Editors: | F. Kongoli, S.V. Alexandrovich, D.V. Grigorievich, L.L. Igoryevich, I. Startsev, T.A. Vladimirovich |
Publisher: | Flogen Star OUTREACH |
Publication Year: | 2019 |
Pages: | 193 pages |
ISBN: | 978-1-989820-03-2 |
ISSN: | 2291-1227 (Metals and Materials Processing in a Clean Environment Series) |
The selective recovery of valuable metals from metal-containing residues not only conserves the primary resources, but also improves the availability of raw materials. First and foremost, the focus must be kept on previously unrecycled wastes as these have been removed from the circular resource flow.
The recycling of used batteries effects not only the treatment of hazardous waste, but also the recovery of valuable elements used in this field. On the commonly used pyrometallurgical route, mostly only the main metals are recovered. The application of hydrometallurgy remedies this problem and is mentioned in various research papers [1]. This process route gives the possibility of recycling for materials such as rare earths, cobalt and nickel which are often slagged in the pyrometallurgical process [2]. The recycling of metal-containing residues from the battery sector by hydrometallurgical means offers a wide range of possibilities. It is assumed that many different residues, as well as nickel-cadmium or nickel-metal hydride batteries and lithium-ion batteries can be recycled. Recycling processes for these metal-containing residues are divided in chemical processes (leaching, selective precipitation, solvent extraction) and mechanical and/or thermal processes [2,3].

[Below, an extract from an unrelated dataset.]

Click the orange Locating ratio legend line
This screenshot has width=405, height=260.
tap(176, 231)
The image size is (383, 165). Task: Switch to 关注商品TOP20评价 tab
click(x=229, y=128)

The optimization of leaching parameters in the field of recycling of metal-containing residues represents a complex topic in the literature. In addition to the selection of an appropriate leaching medium, the variation of different leaching parameters such as temperature, time, solid-liquid ratio and concentration of the leaching medium have to be investigated in order to obtain the best possible result. Efficient leaching can only occur if there is an optimized process window with upper and lower limits for the respective parameters [4]. For experimental design and evaluation, a statistical software for design of experiments based on a fully factorial model serves for the interpretation of the process area [5].